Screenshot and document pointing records
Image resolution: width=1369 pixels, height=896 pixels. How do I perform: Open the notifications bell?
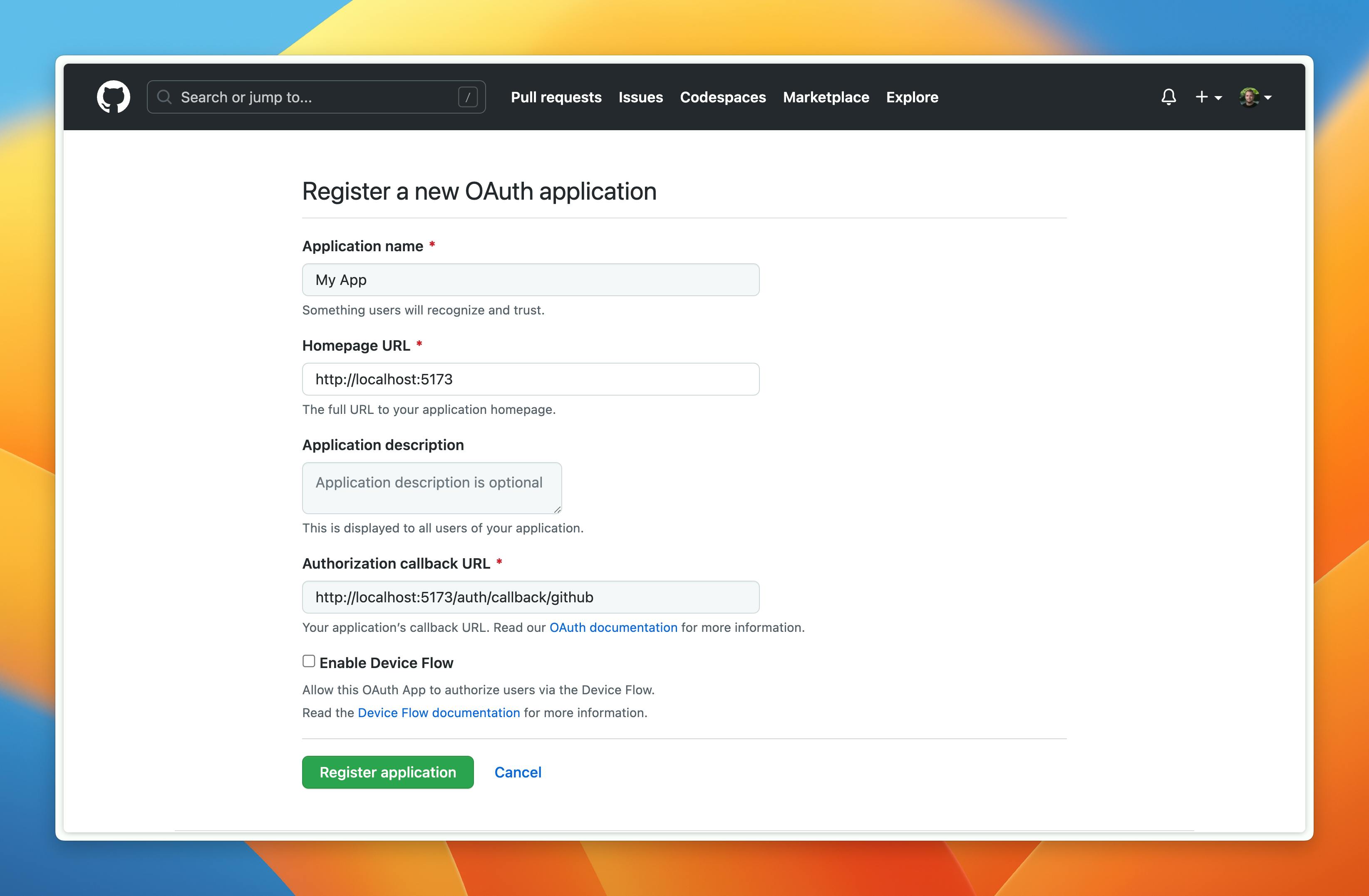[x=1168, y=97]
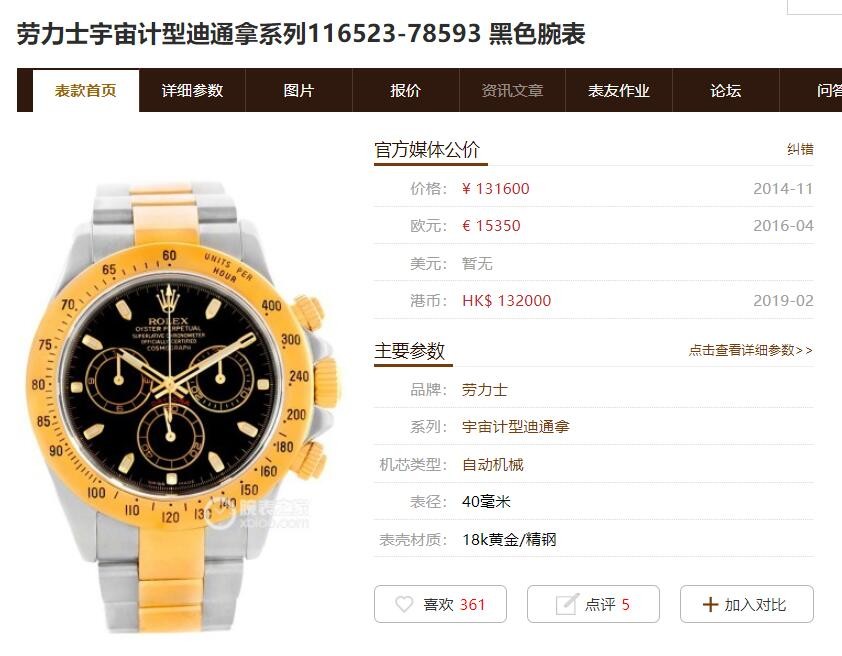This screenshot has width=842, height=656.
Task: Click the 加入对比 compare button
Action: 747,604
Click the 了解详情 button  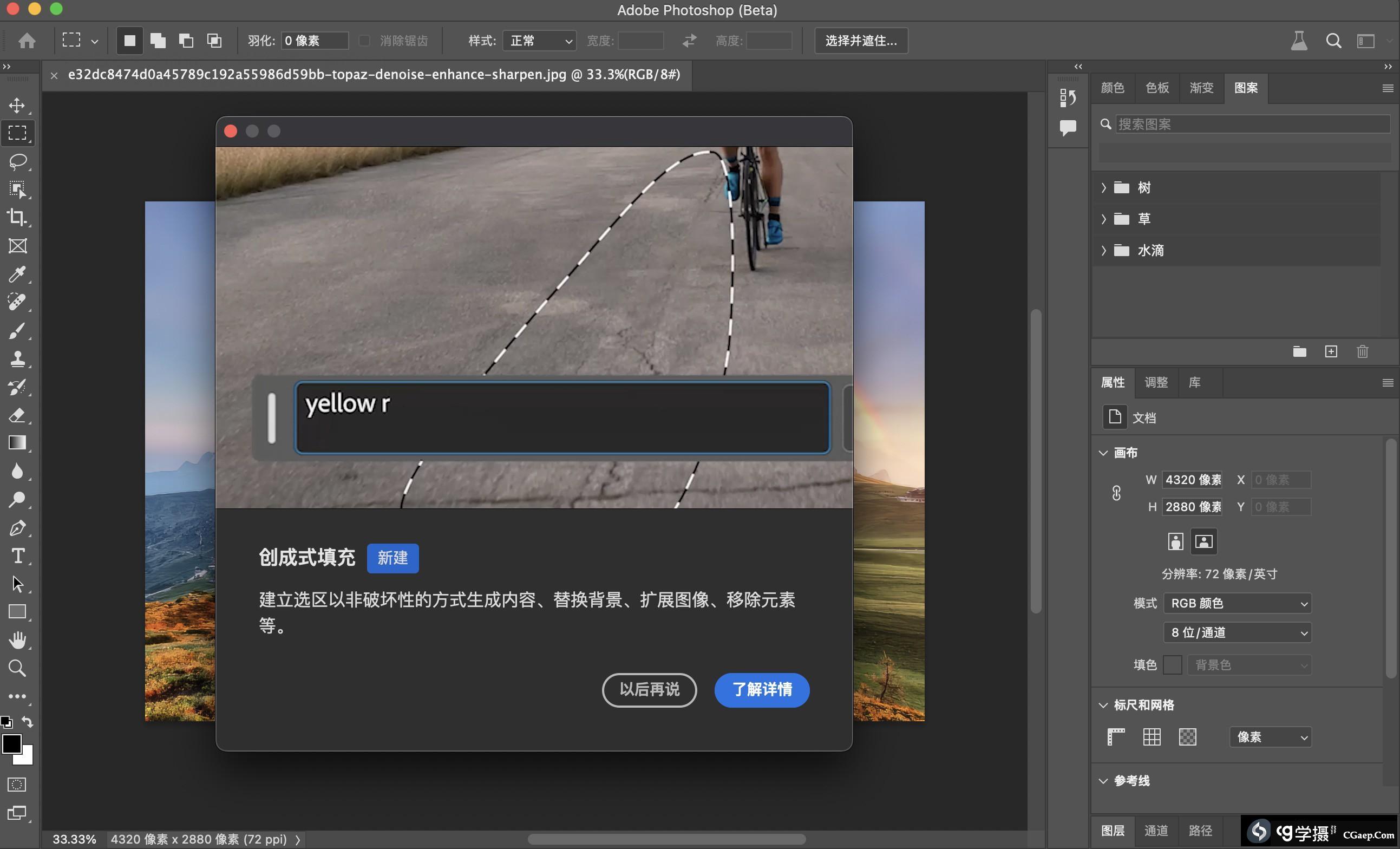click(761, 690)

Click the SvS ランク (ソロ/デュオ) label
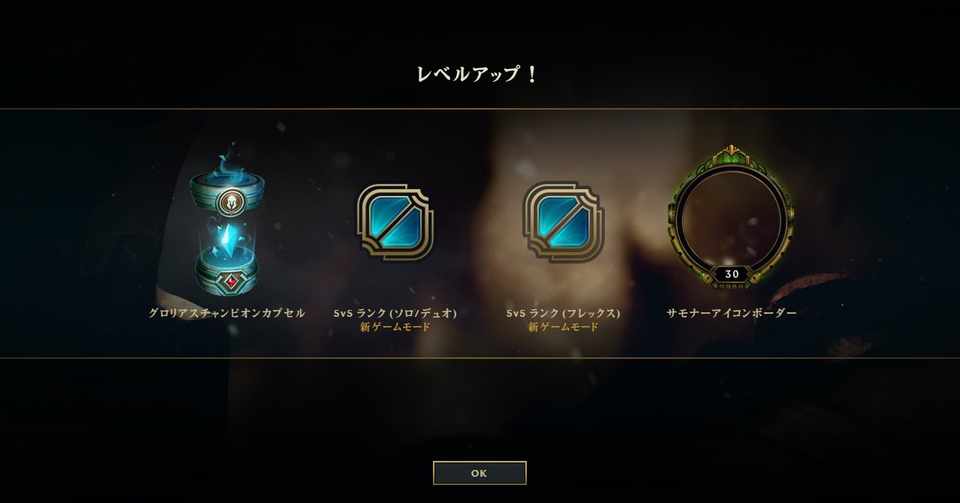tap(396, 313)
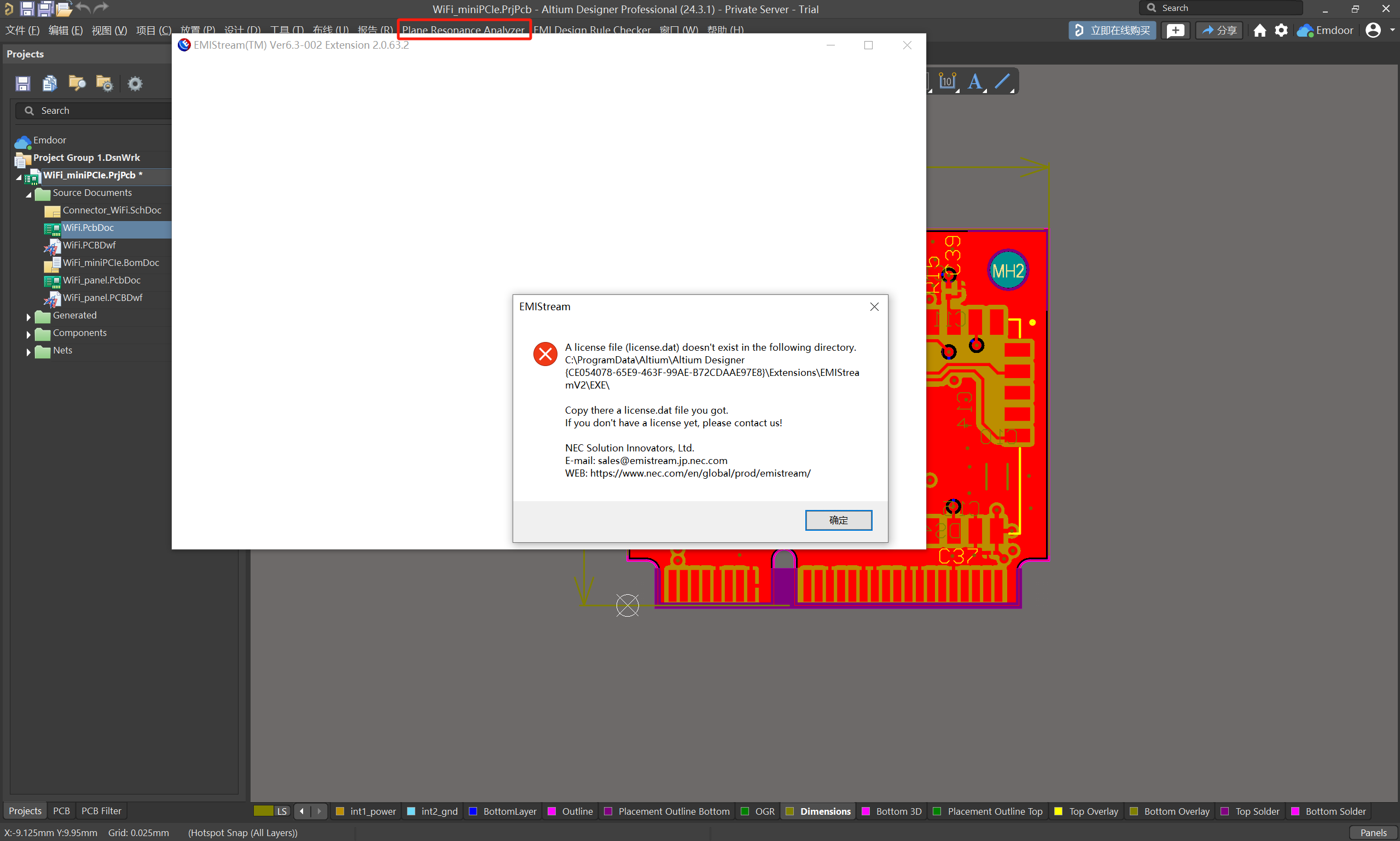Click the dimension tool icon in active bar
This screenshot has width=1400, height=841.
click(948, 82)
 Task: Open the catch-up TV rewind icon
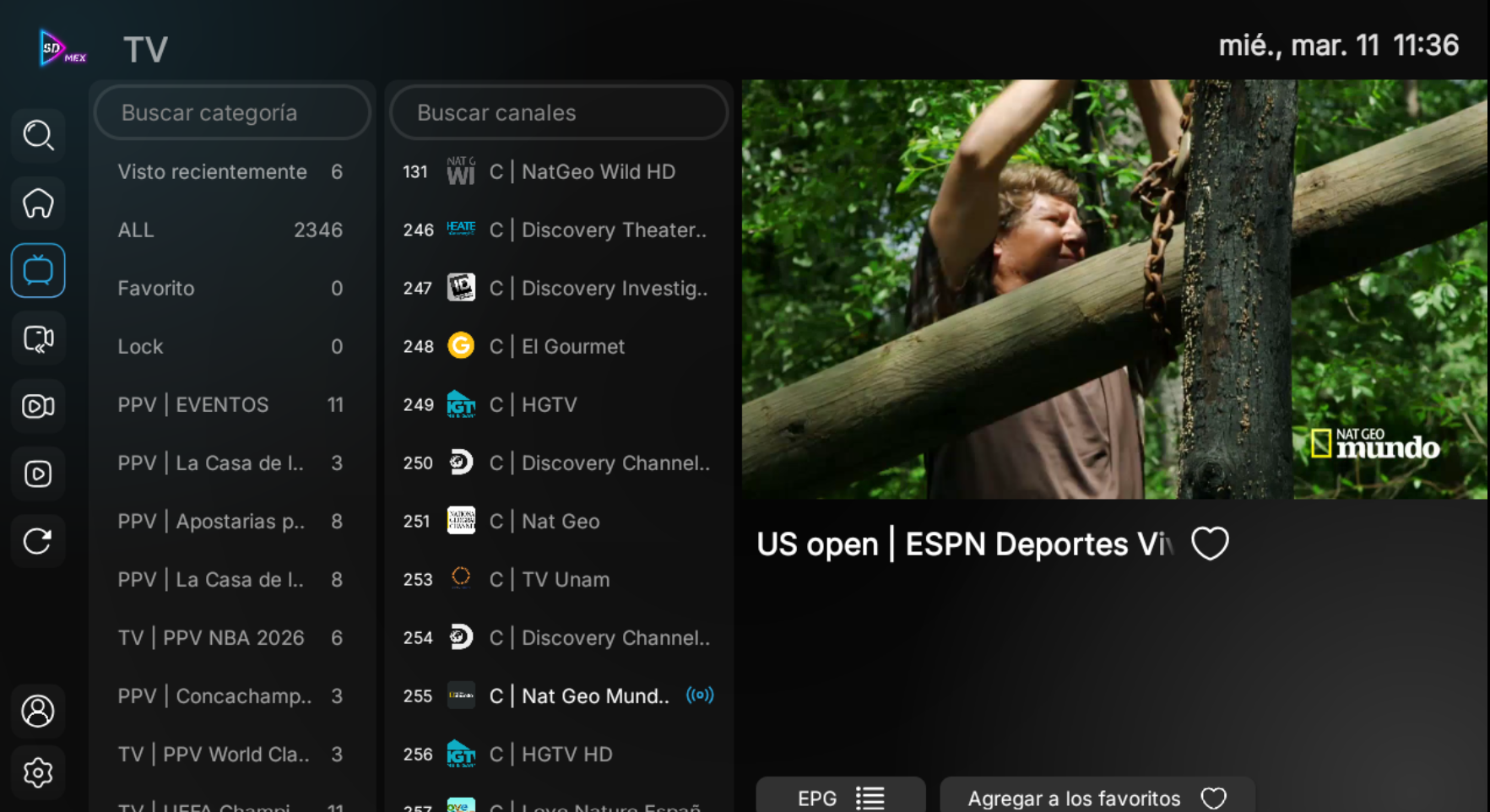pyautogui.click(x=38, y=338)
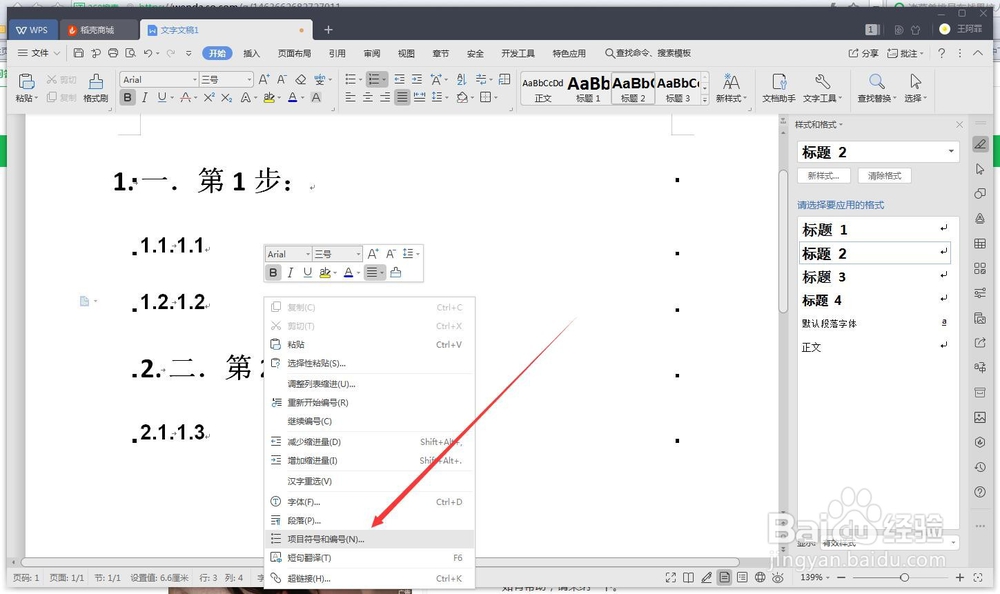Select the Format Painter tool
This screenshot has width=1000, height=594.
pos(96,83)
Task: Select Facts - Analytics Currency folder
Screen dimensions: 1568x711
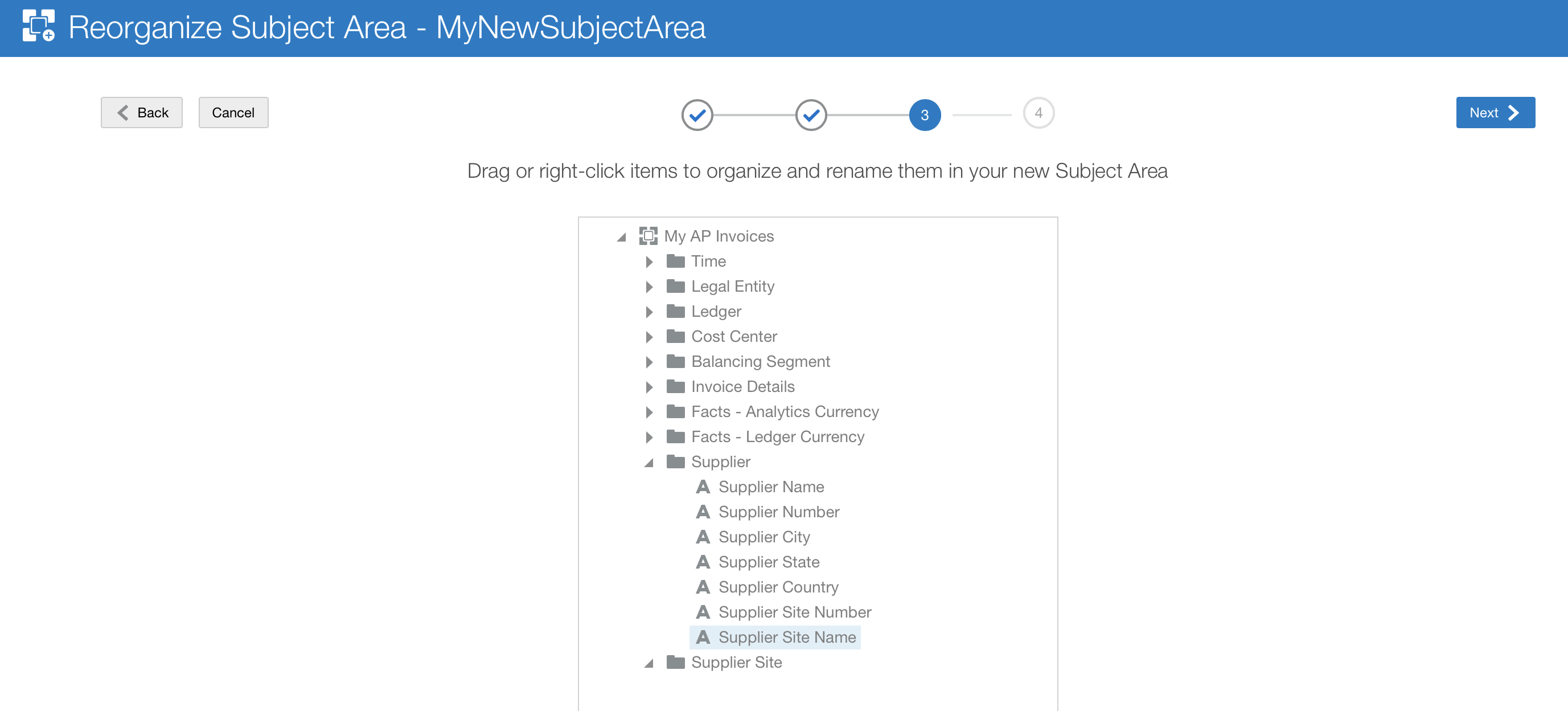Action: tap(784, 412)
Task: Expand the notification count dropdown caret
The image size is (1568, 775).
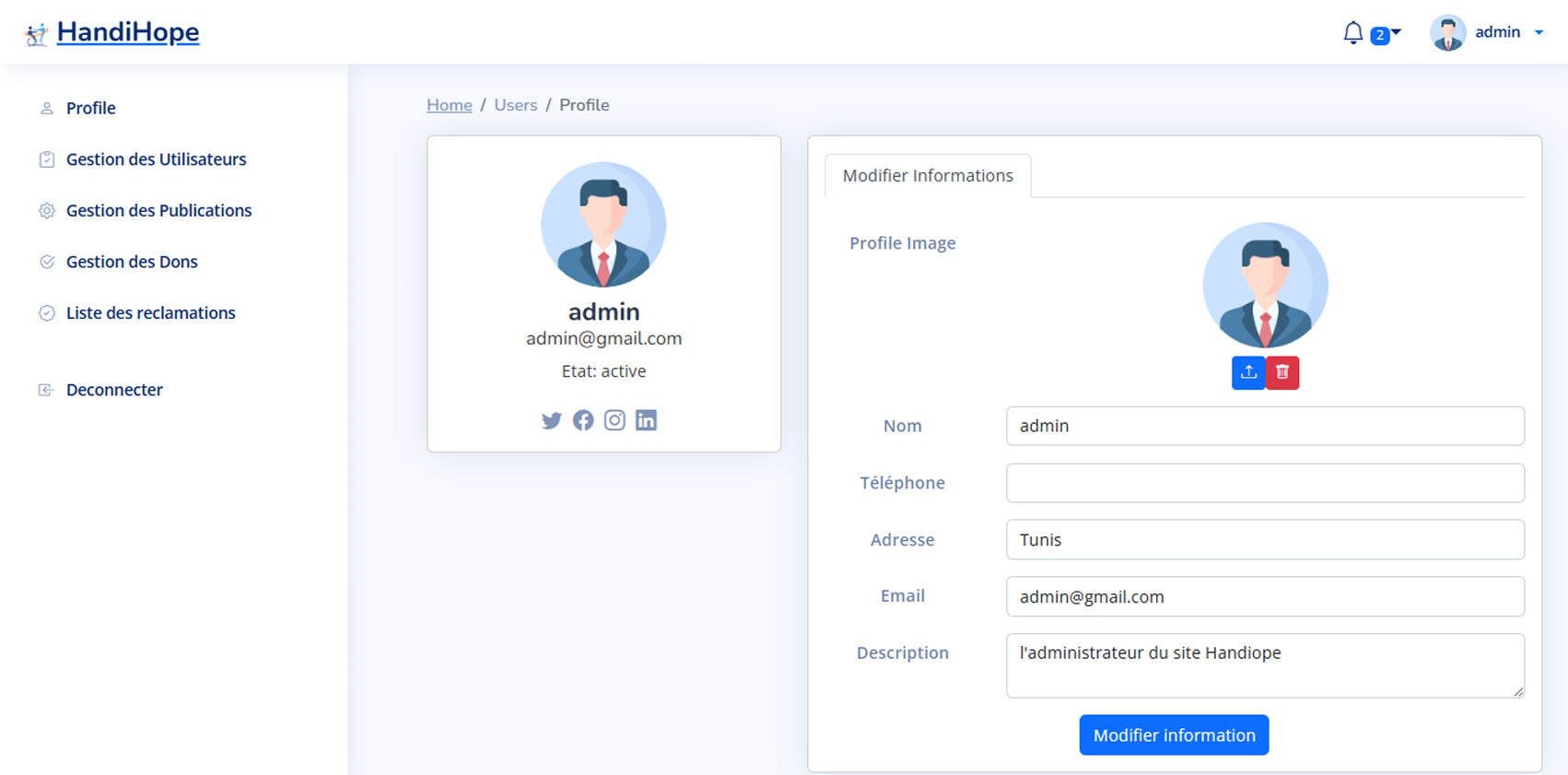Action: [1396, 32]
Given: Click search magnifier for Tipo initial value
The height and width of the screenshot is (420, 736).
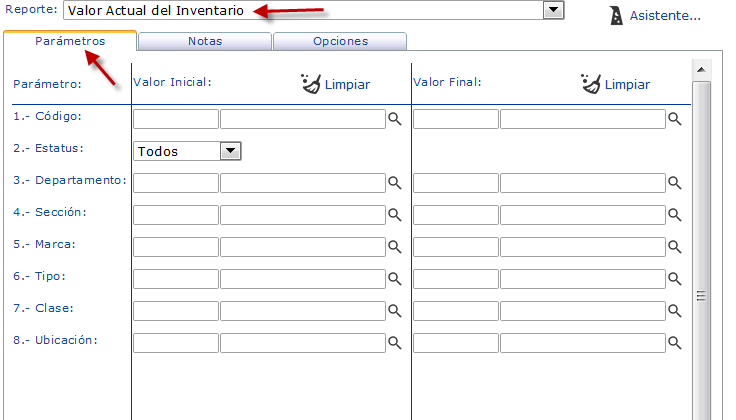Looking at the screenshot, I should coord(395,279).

=== Requirements ===
Rewrite everything from the line containing "Task: Select Facts" down to the end of the records, swapping "dropdown caret" for "drop-down arrow" and leaving all else unchanged. Leave the pictures out of your answer.

=== Complete output ===
Task: Select Facts - Analytics Currency folder
Screen dimensions: 1568x711
Action: tap(784, 412)
Task: Expand the notification count drop-down arrow
The image size is (1568, 775).
Action: [1396, 32]
Given: Click search magnifier for Tipo initial value
The height and width of the screenshot is (420, 736).
Looking at the screenshot, I should coord(395,279).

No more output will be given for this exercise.